Supplied data
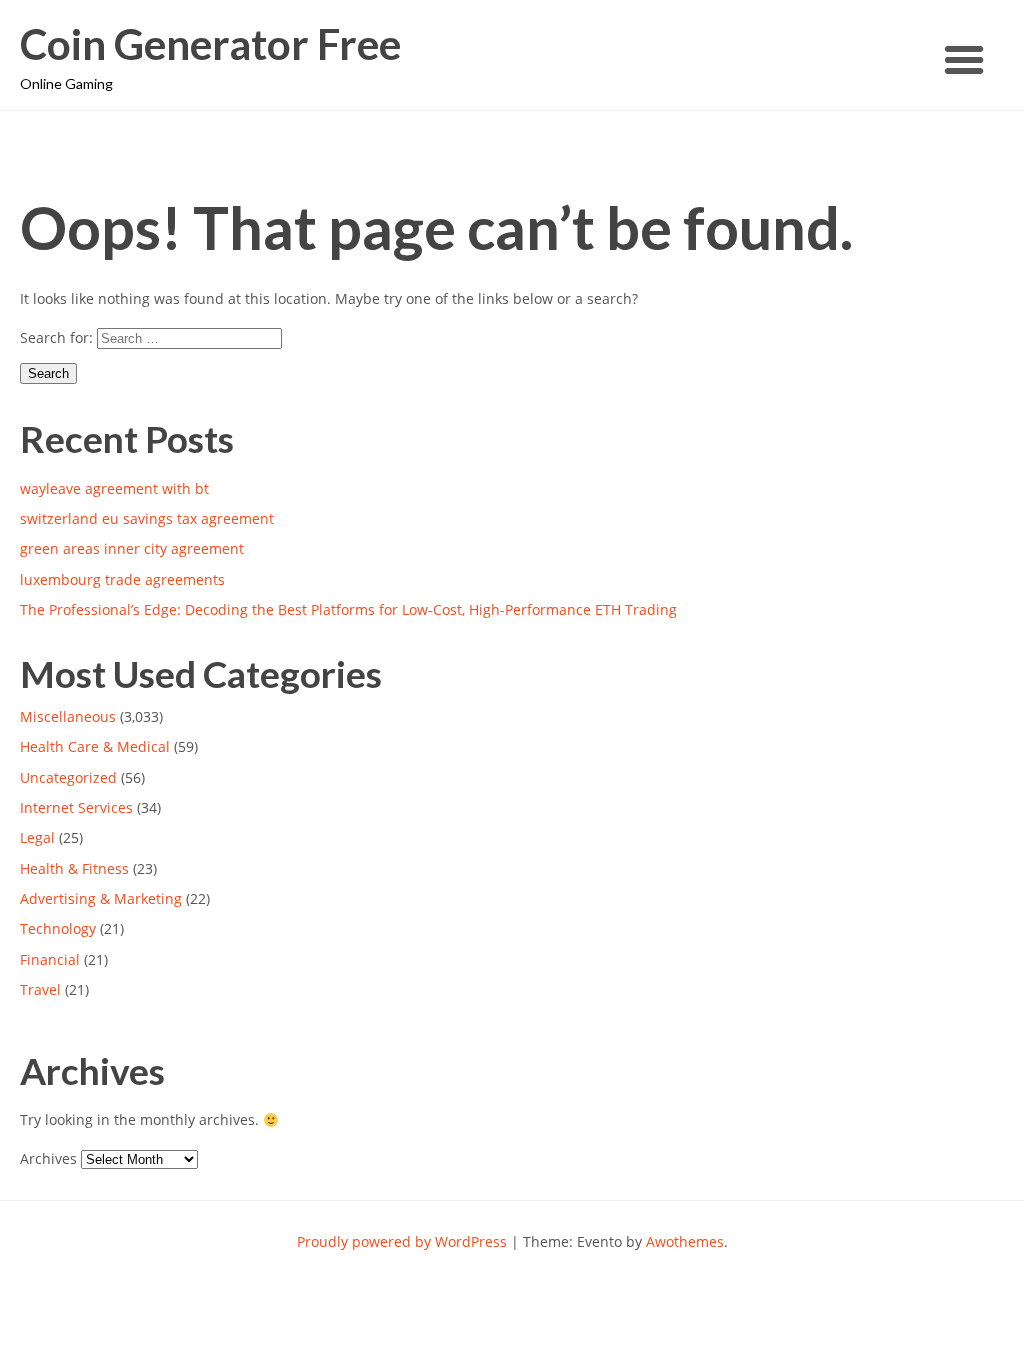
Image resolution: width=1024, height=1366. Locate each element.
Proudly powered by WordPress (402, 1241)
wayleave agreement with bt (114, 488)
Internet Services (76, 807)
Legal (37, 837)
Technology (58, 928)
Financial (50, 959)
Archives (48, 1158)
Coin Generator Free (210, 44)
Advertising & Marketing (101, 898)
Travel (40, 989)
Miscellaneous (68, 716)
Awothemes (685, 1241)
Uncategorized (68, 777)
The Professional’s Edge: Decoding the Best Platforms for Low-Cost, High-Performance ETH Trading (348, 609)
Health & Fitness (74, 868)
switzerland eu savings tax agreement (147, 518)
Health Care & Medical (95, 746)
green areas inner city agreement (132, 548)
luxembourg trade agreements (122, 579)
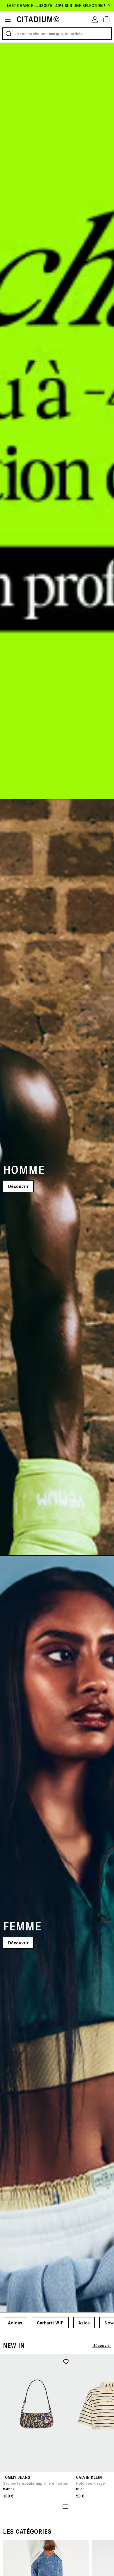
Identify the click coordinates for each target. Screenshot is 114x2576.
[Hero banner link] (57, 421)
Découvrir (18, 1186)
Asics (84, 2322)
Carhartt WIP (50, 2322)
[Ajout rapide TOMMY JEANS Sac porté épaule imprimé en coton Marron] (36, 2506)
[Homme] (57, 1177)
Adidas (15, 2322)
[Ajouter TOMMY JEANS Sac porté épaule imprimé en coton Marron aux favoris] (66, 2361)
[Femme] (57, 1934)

---

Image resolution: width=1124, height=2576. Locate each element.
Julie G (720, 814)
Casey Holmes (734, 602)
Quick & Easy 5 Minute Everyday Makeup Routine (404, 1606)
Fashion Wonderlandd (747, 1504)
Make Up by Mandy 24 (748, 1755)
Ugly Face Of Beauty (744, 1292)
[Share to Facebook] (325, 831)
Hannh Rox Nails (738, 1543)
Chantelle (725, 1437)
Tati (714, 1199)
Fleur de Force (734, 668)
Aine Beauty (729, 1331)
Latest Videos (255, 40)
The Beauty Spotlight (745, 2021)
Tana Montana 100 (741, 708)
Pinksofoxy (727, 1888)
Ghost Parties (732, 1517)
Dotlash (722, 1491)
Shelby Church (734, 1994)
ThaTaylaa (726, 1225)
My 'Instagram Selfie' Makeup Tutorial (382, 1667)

Activity
Scan the material for lines with the word "porté", and copy each line you find.

Written reply
[Ajout rapide TOMMY JEANS Sac porté épaule imprimé en coton Marron] (36, 2506)
[Ajouter TOMMY JEANS Sac porté épaule imprimé en coton Marron aux favoris] (66, 2361)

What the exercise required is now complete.